Entry to the estate is down an elegant, twisting boardwalk, from where you alight in the threshing barn, which looks hundreds of years old but is brand new.

But then that is the conceit of the place. Just outside the café is an area shaded by 20 semi-mature London plane trees. Each was brought in by lorry nearly fully grown. Elsewhere, an entire yew hedge was shipped from Belgium.

Step through the courtyard and there is a farm shop to the left and a shining steel cider press to the right, a contraption that would not look out of place in Charlie and the Chocolate Factory.

Yet for all its modern twists and new-build look, the estate still has the air of a lost paradise. In part it is because of the bucolic setting and also, perhaps, the clutch of chickens looking on hungrily as I sample a slice of freshly made cake — apple, naturally.

Leaving the Parabola you pass through beds of fragrant herbs. The path meanders through campions, wild pea, yarrow and cowslip. The Prince of Wales, who has done so much to champion gardens, would love it.

‘The wildflowers provide food for our bees,’ says Arthur.

Food for the guests, meanwhile, comes from the kitchen garden where there are rows of Iberian garlic and beds of asparagus. Arthur plucks a petal of a California poppy. ‘Try this, it’s edible,’ he says. Everything that’s grown is on the menu in the garden cafe.

The watchword is ‘no-dig gardening’, to prevent the break-up of nitrates in the soil which happens when forks are plunged into the earth. Only gentle aerating of the ground is permitted.

A hazelwood fence announces our arrival at the colour garden. This is a homage to the last horticulturalists to till the soil here, Canadians Nori and Sandra Pope, who spent 20 years restoring the gardens with swathes of colourful blooms.

We enter via the red garden, where native poppies are broken up with bold strokes of purple provided by lobelias.

Next stop is the water-edged Victorian Fragrance Garden — marked by a Queen Victoria penny coin set into the ground — where violets and roses jostle with rows of box.

And here is the reason for the estate’s name. Sculptures of two giant newts are pushing their way through a brick end-wall.

The estate is home to a colony of 2,000 newts — all three UK species: great crested, palmate and smooth. Many of the water features have strips of timber to provide ladders for the newts, whose presence as protected species resulted in delays to the project.

Another coin heralds the next stop. It is a pre-World War I George V penny, and it marks a cottage garden inspired by the designer Gertrude Jekyll.

The Newt is a sumptuous illustration of sensitivity in design. In the Parabola, unlike many a garden, there are no steps, so it can be reached in a wheelchair.

Soon there will be educational tours and a garden museum is planned. There will also be one other unique feature: a dedicated Great Western Railway carriage for visitors travelling from London Paddington by train.

One visit scarcely does it justice — I had no time for the woodland walks, nor to visit the marl pit created by digging out lime-rich deposits.
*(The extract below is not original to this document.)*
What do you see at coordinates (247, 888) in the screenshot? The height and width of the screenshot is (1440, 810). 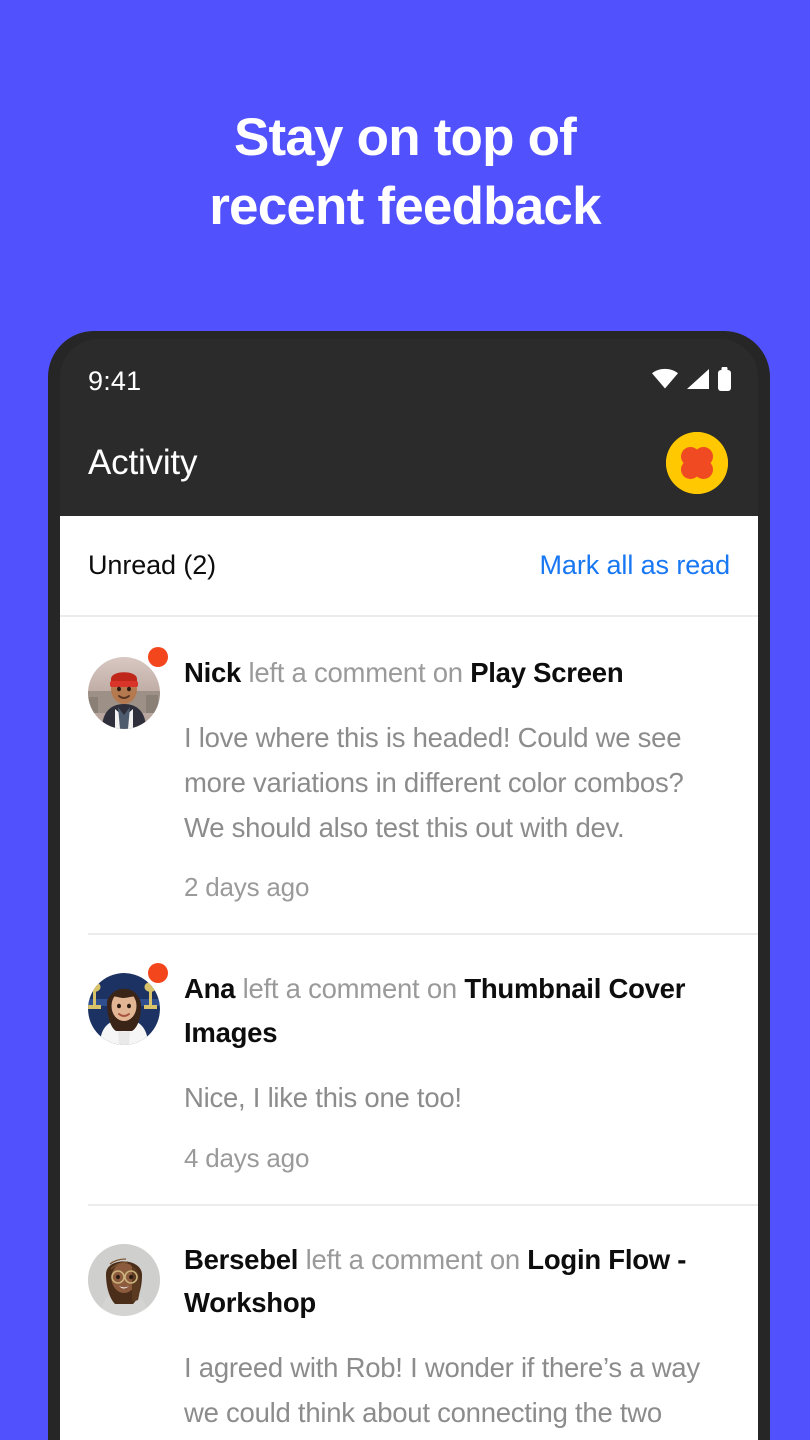 I see `activity-timestamp: 2 days ago` at bounding box center [247, 888].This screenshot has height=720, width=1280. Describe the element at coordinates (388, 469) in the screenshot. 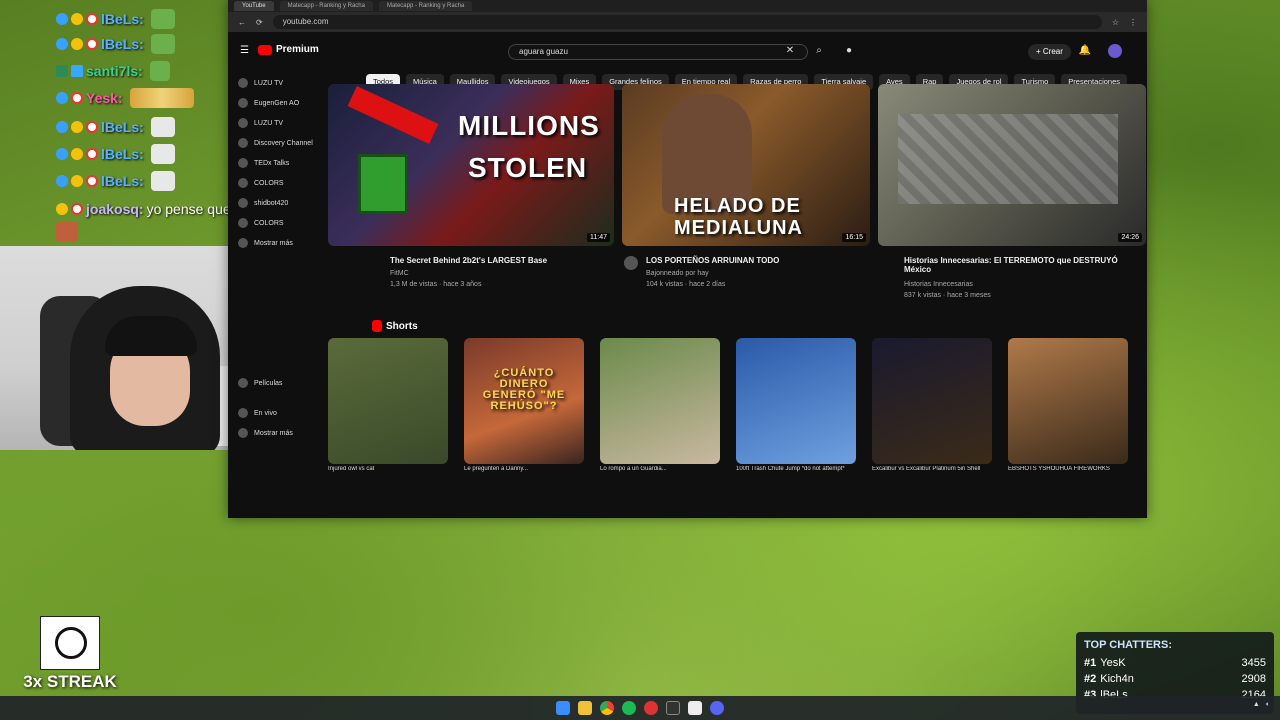

I see `short-title: Injured owl vs cat` at that location.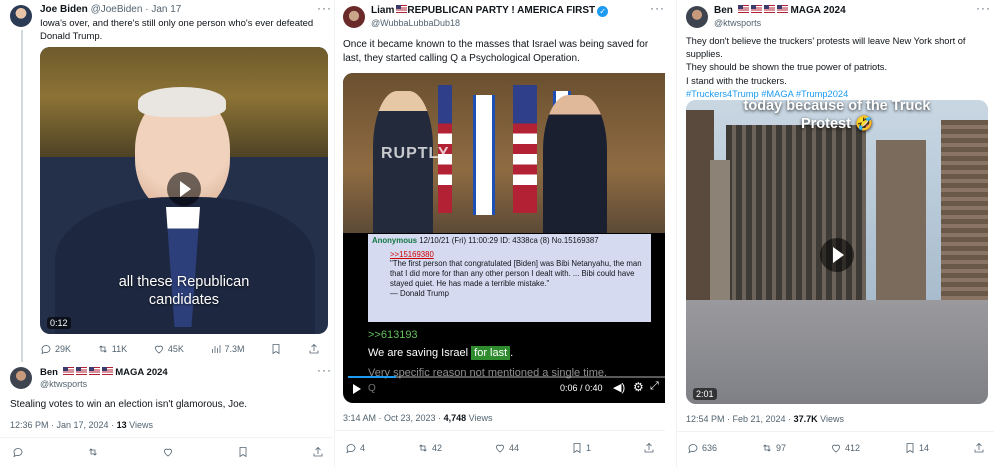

It has left an island which the garden folk say evokes Avalon, the site of Camelot where King Arthur died, said to be somewhere in Somerset.

It is an extraordinary hybrid: think the Daylesford farm shop crossed with a National Trust museum, with a slice of the Royal Horticultural Gardens at Wisley thrown in for good measure.

What is perhaps even more remarkable is that, for all the attention to detail, the owners have bought the place not for themselves, but for the public. Some days the Bekkers can be seen pottering around the gardens in raincoat and straw hat just like their paying visitors.